Israel asked the Red Cross on Thursday to help recover the remains of two soldiers killed in Gaza, Israeli officials said.
They said the request was made to Peter Maurer, president of the International Committee of the Red Cross (ICRC), who met Israeli Prime Minister Benjamin Netanyahu and Defence Minister Moshe Yaalon during an Egyptian-mediated truce that has temporarily halted the war in the Palestinian enclave.
Israel has lost 64 soldiers in the fighting, among them Shaul Oron and Hadar Goldin, who went missing on July 20 and on August 2 respectively.

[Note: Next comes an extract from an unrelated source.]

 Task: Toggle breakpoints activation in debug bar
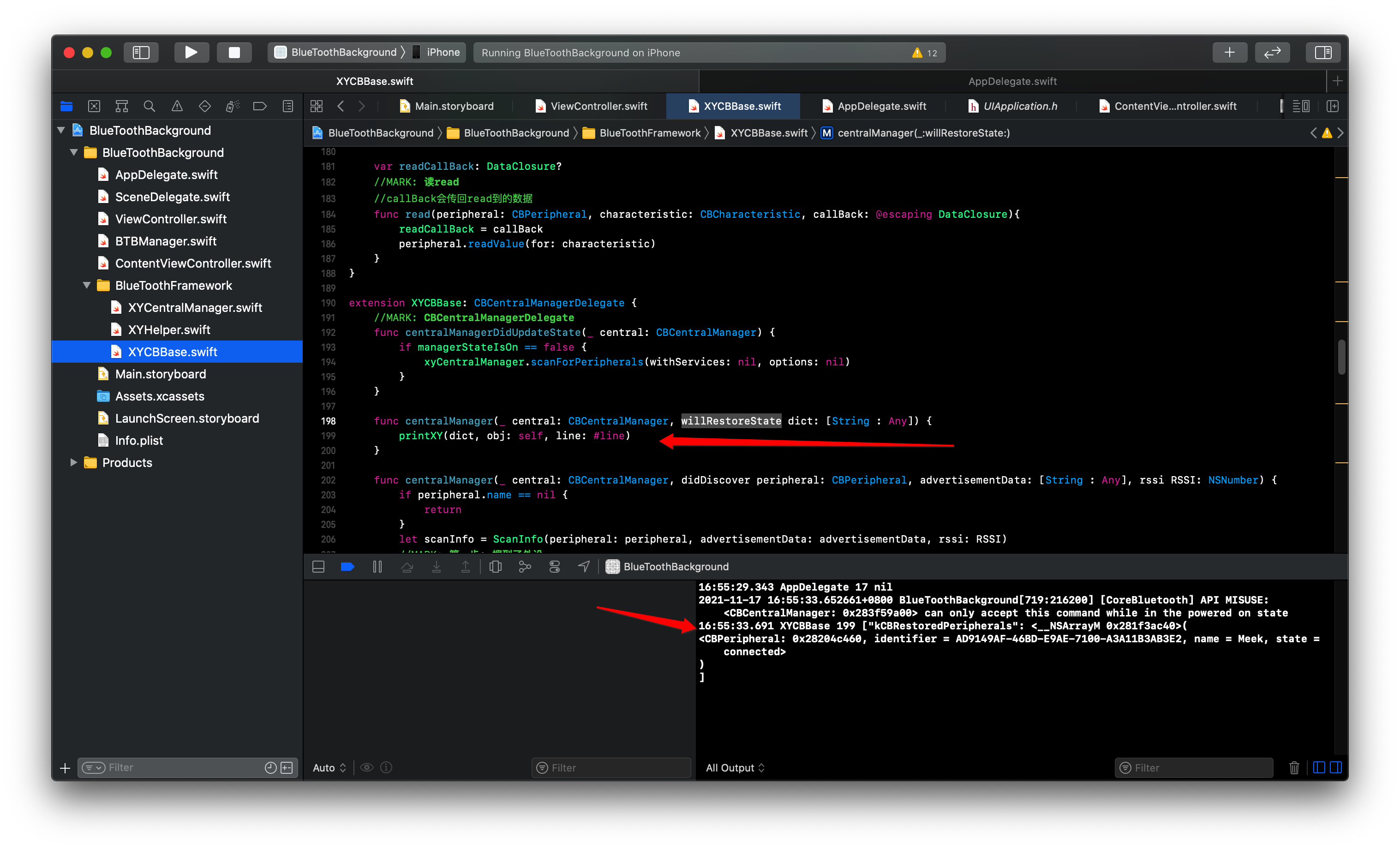click(x=347, y=567)
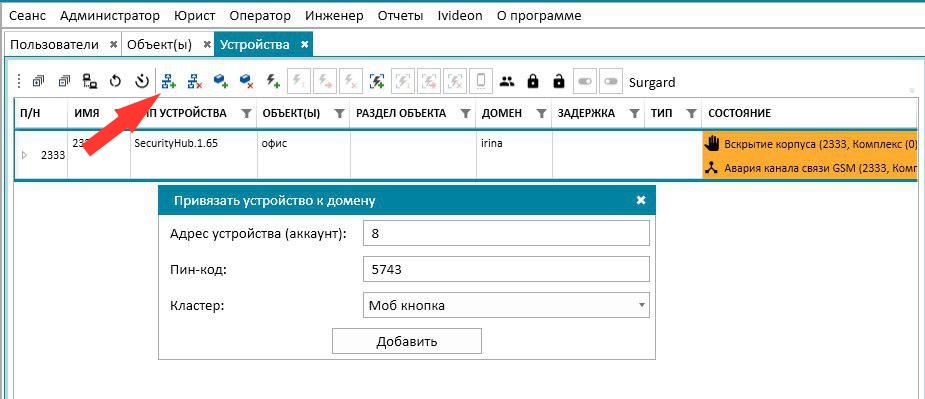Open the Кластер dropdown showing Моб кнопка
The width and height of the screenshot is (925, 399).
point(505,306)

Israeli authorities later declared them dead based on forensic findings. Israel says it does not know where Oron's body is but that the army recovered Goldin's partial remains, allowing his family to hold a funeral.
Hamas said hours after Oron's disappearance it had captured him alive, publishing his name and military identification number but no photographs. While acknowledging that its men ambushed Goldin's unit, Hamas says it has no information on his whereabouts.
An ICRC spokeswoman, Cecilia Goin, declined to confirm or deny the Israeli request.
"What we do normally, in every case of armed conflict, is offer our services to faciliiate the transfer of mortal remains. But we don't discuss publicly any specific case," she said.
A Hamas spokesman, Sami Abu Zuhri, declined to comment other than to say: "Such matters are handled in special channels, and of course not through the media, as Netanyahu knows full well."
In the past, Israel has twice released Arab prisoners in exchange for the bodies of soldiers slain by the Lebanese group Hezbollah. Israeli authorities have shown unwillingness to bargain for Oron's and Goldin's remains.
"Hamas is certain that abducting a soldier is our soft underbelly," security cabinet minister Tzipi Livni said on Saturday. "The less we expose this belly, the less they will try to abduct soldiers in the future. We need to make this clear."